Sehingga dengan demikian rakyat saat ini sama sekali tidak mementingkan visi misi dan
lain sebagainya terkait calon presiden dan wakin presiden yang akan terpilih nantinya, melainkan
lebih memilih pesaing yang terdapat feed back yang terlihat pada saat itu, yang dengan demikian
memberikan keuntungan secara pribadi. Namun menurut saya dalam kasus ini tentunya terdapat
permasalahan yang cukup kompleks, dimana secara tidak langsung pemilihan umum seperti ini
tidak menunjukkan atau mengedepankan kejujuran dan keadilan dalam memilih calon pemimpin.

Namun terlepas dari permasalahan ini terdapat beberapa alasan yang menjadi latar
belakang mengapa rakyat berpikir dan memiliki perspektif demikian yaitu dengan munculnya
kekecewaan masyarakat akibat janji pemilu yang tak kunjung pernah menjadi kenyataan. Rakyat
mulai sadar dan merasa hanya dibutuhkan suaranya saat pemilu, selanjutnya diabaikan ketika
kekuasaan telah tercapai. Janji kampanye para kontestan pemilu seolah-olah hanya menjadi
pemanis bibir semata untuk mengelabui rakyat agar tertarik memilih dirinya padahal dari semula
janji tersebut (mungkin) telah direncanakan untuk tidak dipenuhi. Maka tidak heran bila sebagian
besar rakyat menganggap janji politik sangat identik dengan kebohongan. Pemilu di mata rakyat
tidak lebih dari sekadar sebuah ajang tempat orang memberikan janji-janji untuk diingkari.
Akibatnya, demokrasi perwakilan di Indonesia saat ini mengalami masalah disconnected
electoral yaitu adanya keterputusan relasi antara wakil dengan yang diwakili. Sehingga seringkali
tindakan yang dilakukan oleh para wakil tidak linier dengan apa yang menjadi aspirasi dan
keinginan dari orang-orang yang diwakili (publik).

Penyebab munculnya persoalan tersebut selain karena popularitas sebagian kandidat jauh
melebihi kemampuannya untuk menjadi politisi yang andal dan negarawan, juga ditopang oleh
semakin berkembangnya sikap rasional para pemilih terutama “rasional secara materi”.

→ **BARIS YANG DIBERIKAN**
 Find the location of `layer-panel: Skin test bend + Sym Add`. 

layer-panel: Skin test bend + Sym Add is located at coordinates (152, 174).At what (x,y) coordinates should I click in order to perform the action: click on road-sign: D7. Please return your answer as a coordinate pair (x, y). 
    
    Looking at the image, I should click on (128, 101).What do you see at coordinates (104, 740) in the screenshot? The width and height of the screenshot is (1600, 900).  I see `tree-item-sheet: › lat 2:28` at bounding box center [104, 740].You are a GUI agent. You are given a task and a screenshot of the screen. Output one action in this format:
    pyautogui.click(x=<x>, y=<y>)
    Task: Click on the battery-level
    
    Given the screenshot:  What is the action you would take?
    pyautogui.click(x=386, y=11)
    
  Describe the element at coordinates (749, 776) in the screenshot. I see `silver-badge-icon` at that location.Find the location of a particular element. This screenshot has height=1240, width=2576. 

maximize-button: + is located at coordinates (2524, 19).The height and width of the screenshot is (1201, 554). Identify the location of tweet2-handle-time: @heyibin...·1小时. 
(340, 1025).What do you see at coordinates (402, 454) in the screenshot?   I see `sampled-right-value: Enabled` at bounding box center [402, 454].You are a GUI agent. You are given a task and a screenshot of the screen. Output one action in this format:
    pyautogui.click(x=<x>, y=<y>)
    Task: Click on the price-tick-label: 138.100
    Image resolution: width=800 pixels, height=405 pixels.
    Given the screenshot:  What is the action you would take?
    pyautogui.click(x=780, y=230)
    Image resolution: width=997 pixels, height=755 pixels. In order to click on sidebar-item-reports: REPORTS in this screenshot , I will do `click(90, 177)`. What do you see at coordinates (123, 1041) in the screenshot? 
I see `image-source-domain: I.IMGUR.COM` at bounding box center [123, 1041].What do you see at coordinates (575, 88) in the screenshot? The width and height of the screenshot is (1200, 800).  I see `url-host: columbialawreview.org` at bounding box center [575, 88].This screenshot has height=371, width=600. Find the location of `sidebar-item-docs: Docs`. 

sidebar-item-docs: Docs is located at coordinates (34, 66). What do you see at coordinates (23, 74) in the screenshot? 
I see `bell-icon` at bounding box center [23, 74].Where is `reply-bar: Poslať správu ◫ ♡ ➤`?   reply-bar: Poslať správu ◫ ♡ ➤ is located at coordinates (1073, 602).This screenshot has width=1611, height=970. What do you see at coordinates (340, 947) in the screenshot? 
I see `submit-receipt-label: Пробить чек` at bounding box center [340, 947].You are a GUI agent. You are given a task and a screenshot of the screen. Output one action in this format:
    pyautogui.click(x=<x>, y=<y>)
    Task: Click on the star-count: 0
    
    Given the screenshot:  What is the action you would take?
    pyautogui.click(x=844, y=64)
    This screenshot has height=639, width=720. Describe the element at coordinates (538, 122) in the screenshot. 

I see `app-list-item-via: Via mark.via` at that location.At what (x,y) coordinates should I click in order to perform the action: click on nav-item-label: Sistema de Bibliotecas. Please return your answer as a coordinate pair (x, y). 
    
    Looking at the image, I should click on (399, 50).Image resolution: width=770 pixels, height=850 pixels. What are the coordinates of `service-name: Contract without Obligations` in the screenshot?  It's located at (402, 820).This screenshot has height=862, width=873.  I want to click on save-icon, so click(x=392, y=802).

→ **KETENTUAN TUGAS**
A. Perbarui bagian teks tentang janji pemilu dari "Akibatnya, demokrasi perwakilan" sampai dengan "yang diwakili (publik).", dengan mengganti "aspirasi" menjadi "harapan".
B. Tulis lanjutan teks tentang janji pemilu, mulai setelah kalimat terakhirnya.
Baris-baris tersebut tidak diperlukan.

→ **HASIL TIAP TUGAS**
A.
Akibatnya, demokrasi perwakilan di Indonesia saat ini mengalami masalah disconnected
electoral yaitu adanya keterputusan relasi antara wakil dengan yang diwakili. Sehingga seringkali
tindakan yang dilakukan oleh para wakil tidak linier dengan apa yang menjadi harapan dan
keinginan dari orang-orang yang diwakili (publik).

B.
Implikasinya, money politics menjadi lebih meluas sehingga perilaku pemilih cenderung
mengarah pada munculnya “transaksi material” yang bercorak jangka pendek dan sesaat, bukan
pada “transaksi kebijakan” antara para wakil dengan terwakil.

Sebenarnya, ingkar janji dalam politik bukan hanya fenomena khas Indonesia. Di
beberapa negara lain pun hal ini juga terjadi. Penelitian yang dilakukan oleh Susan C. Stokes
(2001), seorang guru besar Ilmu Politik Universitas Chicago terhadap 44 kasus pemilihan
presiden di 15 Negara Amerika Latin selama kurun waktu 1982-1995 menunjukkan adanya
kecenderungan pengingkaran yang cukup tinggi atas janji-janji kampanye. Ada gejala bahwa
para politisi memang berusaha mengambil hati para pemilih ketika berkampanye, tetapi segera
setelah mereka terpilih mereka menentukan kebijakan semau mereka tanpa mempedulikan
preferensi para pemilihnya.
Namun demikian, banyaknya janji-janji palsu dalam kampanye tidak berarti janji politik
menjadi tidak penting. Dalam sebuah negara demokrasi, janji politik adalah hal yang niscaya.
Politik tanpa janji adalah politik yang buruk (Paul B. Kleden: 2013). Setidaknya ada dua arti
penting janji politik. Pertama, mencerminkan visi dan misi seorang calon politisi yang akan
memberikan arah dan panduan yang jelas bagi dirinya dalam mencapai sasaran yang hendak
diraih bila kelak diberi amanah menduduki jabatan publik.

Jika di bandingkan dengan pemilu pada zaman pasca reformasi kasus money politik dan
janji palsu seperti ini tentunya telah ada namun terdapat perbedaan pada bagian
kualitaspartisipasipolitikmasyarakat. Sehingga Dengan demikian karena adanya kasus seperti ini,
menyebabkan rusaknya nilai-nilai demokrasi dalam suatu pemilihan umum. Hal ini tentu
menjadi sebuah permasalahan yang cukup besar yang seharusnya dikaji kembali, baik oleh
orang-orang yang yang berkecimpung dalam partai politik ataupun pada ilmu politik sehingga
kasus yang seperti ini tidak terjadi lagi kedepannya.